Boeing, EADS resume tussle for tankers

WASHINGTON — For the companies vying over the past decade for the Air Force's troubled $35 billion refueling plane contract, it is try, try and try again.

Rival planemakers Boeing and the European defense contractor EADS submitted bids this week, Boeing on Friday, for the chance to build the new refueling plane.

It is the latest round in a tussle that has yet to produce a winner and has forced the Air Force to keep up its fleet of planes, some of which are more than 50 years old. While the Pentagon has said it plans to award a contract in November, the history behind the tanker project shows there are no guarantees.

Earlier bids that have pitted the world's foremost jetmakers against each other have been sidelined by contractor disputes, Air Force errors, and criminal cases that have ensnared the Pentagon and Boeing.

It has all led to rancorous fights between defense contractors and political wrangling by opposing sides in Congress.

Boeing officials insist that the potential payoff makes the untold hours and millions of dollars spent to land the contract well worth the fight. The contract to build 179 new jets to replace the Air Force's geriatric KC-135s is expected to be the first slice of a project worth up to $100 billion for a new fleet of refueling planes.

"It is important not only for Boeing, but for the United States," said Jean Chamberlin, Boeing's tanker program general manager. "It is definitely worthwhile."

EADS North America, a unit of European Aeronautic Defence and Space Co., submitted a solo bid Thursday after its longtime partner, Northrop Grumman, backed out this year. Northrop said the Air Force's wish list for the contract was focused heavily on price, which favored the smaller plane that Boeing has offered. But EADS says its larger jet, a variant of the A330 made by EADS subsidiary Airbus that can carry more fuel, is the better plane.

Chamberlin said Boeing has lowered the cost of its bid from the proposals it made in the past.

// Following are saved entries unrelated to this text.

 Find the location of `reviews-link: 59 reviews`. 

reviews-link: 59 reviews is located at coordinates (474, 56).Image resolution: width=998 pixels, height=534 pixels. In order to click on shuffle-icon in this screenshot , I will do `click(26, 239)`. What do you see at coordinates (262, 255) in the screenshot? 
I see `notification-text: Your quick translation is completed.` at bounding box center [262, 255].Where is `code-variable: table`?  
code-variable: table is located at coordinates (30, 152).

It is a military variant of the Boeing 767 passenger jet, and Chamberlin said the savings come from greater coordination between the commercial jet assembly line and the work that would be done to outfit it for military use.

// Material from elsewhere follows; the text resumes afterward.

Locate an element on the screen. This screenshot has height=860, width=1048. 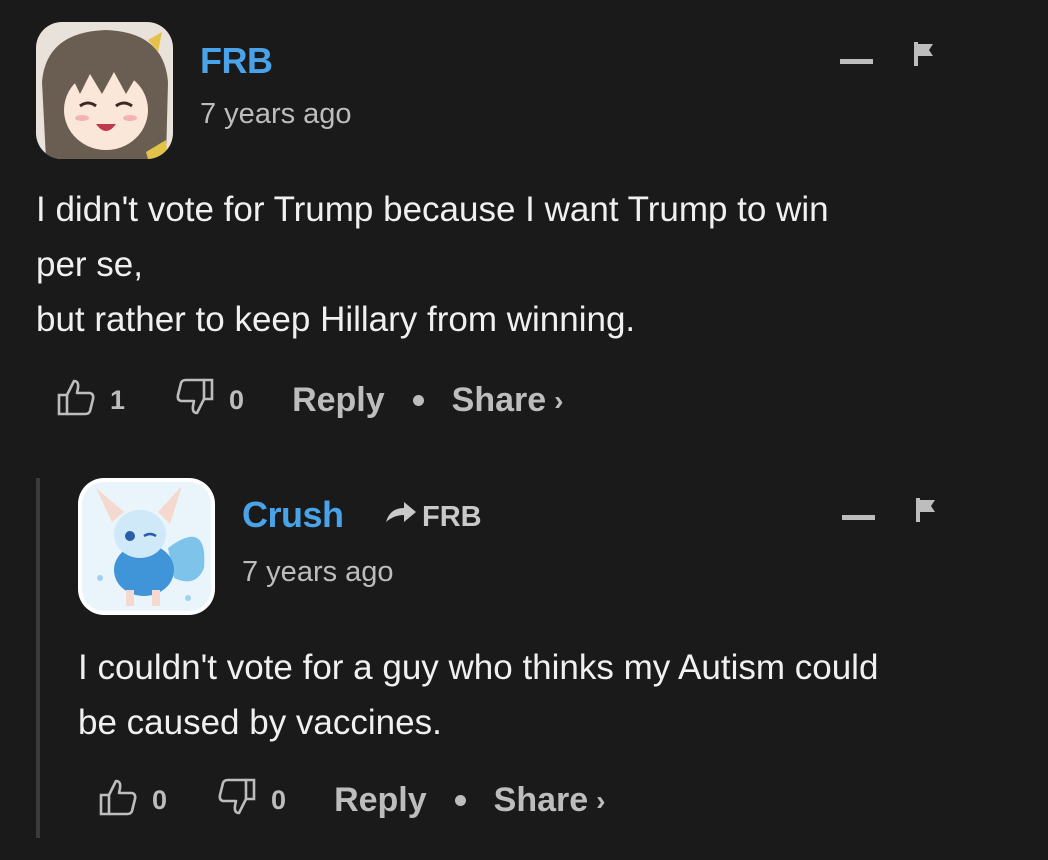
upvote-button: 1 is located at coordinates (90, 400).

Boeing's supporters in Congress from Washington state and Kansas are pressuring the Pentagon to consider a recent World Trade Organization ruling against Airbus.

The trade body concluded that European governments had given illegal subsidies to Airbus to help it develop commercial jets. Boeing's backers claim that type of aid gives Airbus an unfair edge in the tanker competition, a claim that Chamberlin echoed.

EADS has contested those claims, and said it will create tens of thousands of jobs in the Gulf of Mexico, a region that it points out desperately needs money and jobs right now.